Write out, word for word, the stretch of the boxing passage from "Now that he’s" through "his whole life.".
[Document section — start]
Indeed, the punishment boxing and MMA inflict on the body has sparked outcries from some in the health community to ban these bouts. But Mayweather doesn’t think that day will come. “It’s an important sport that gives opportunity to young men—and, now, even women—who come from disadvantaged communities to find a way out,” he says. “It has given many young athletes a chance to strive and make some money for themselves and their families. Fighters are tough, determined individuals who would never allow anything to happen to the history and current state of this ‘sweet science,’” as the sport of boxing is sometimes known.
Langford doesn’t want to see boxing banned. “What we’re trying to do is protect the player and the game,” she says. “I believe the key is to continue our research into understanding how we can better equip the players and the athletes to sustain these blows.”
In the ring, Mayweather employed a signature shoulder roll that minimized his adversaries’ opportunities to land damaging blows to his head and body. “Everyone knows I am one of the best defensive fighters ever. Boxing is a sport where the goal is to hit and not get hit,” he says. “I practiced my defensive skills just as much as my offensive skills. I never worried about showing off by going for the knockout—if it came, it came—or having to be in a bloodbath to get the victory. The best fighters are always the ones that can defend themselves while beating their opponent too.”
Now that he’s not a contender—at least until he decides to come out of retirement once again—Mayweather lives by the rules of the game he’s played his whole life.
[Document section — finish]
[Supplied data — start]
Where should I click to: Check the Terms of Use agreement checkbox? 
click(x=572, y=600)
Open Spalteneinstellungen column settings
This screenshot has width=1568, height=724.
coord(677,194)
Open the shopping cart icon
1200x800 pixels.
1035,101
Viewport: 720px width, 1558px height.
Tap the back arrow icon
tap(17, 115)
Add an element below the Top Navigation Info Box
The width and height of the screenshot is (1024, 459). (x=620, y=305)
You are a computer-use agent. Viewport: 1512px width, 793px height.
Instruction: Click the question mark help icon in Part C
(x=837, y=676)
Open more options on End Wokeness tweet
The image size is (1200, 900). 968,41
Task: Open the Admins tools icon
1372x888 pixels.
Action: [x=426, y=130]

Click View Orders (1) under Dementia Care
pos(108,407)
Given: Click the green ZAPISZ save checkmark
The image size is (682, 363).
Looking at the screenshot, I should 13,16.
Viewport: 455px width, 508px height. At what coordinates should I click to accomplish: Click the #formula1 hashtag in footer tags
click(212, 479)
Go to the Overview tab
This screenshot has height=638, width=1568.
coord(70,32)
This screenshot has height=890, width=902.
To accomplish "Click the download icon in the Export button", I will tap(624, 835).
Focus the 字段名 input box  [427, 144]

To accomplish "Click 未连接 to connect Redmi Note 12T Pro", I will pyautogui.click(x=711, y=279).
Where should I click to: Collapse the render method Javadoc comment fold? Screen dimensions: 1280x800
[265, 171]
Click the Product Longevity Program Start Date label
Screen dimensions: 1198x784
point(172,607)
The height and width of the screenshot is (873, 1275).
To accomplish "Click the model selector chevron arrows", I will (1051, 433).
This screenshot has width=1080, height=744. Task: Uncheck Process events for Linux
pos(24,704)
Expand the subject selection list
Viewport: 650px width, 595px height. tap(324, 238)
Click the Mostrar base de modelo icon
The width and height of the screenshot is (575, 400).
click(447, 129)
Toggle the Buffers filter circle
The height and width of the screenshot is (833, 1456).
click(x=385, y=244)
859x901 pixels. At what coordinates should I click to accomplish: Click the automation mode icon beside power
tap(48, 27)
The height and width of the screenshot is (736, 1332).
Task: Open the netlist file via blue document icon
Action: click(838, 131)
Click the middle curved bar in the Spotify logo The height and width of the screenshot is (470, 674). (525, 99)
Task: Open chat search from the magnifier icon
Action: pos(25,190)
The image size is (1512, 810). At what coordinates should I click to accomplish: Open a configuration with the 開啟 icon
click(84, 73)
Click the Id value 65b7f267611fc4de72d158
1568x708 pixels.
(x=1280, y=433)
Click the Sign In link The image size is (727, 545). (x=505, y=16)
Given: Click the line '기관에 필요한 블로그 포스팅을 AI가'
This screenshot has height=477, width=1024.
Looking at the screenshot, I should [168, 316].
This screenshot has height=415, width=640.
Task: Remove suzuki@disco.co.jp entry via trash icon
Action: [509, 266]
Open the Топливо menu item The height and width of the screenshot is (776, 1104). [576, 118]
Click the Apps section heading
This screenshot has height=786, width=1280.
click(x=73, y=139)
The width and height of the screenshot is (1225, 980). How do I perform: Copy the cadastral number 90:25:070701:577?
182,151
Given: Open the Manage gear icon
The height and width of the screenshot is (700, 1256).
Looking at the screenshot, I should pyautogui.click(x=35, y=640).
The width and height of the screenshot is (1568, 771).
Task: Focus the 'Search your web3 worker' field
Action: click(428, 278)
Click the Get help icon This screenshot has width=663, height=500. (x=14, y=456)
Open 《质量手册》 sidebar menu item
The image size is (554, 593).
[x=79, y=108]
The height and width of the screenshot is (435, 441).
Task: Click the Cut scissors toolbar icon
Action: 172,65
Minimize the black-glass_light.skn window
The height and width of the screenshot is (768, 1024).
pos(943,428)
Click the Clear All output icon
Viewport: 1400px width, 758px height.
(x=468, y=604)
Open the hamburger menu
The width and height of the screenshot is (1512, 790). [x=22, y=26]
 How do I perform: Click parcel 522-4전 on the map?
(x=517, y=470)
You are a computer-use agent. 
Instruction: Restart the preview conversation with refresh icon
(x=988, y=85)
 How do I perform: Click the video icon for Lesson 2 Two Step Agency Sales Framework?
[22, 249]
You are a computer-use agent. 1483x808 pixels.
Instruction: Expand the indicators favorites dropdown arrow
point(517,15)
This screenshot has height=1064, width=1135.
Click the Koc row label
[Supplied data — finish]
■ **Solution**
Now that he’s not a contender—at least until he decides to come out of retirement once again—Mayweather lives by the rules of the game he’s played his whole life.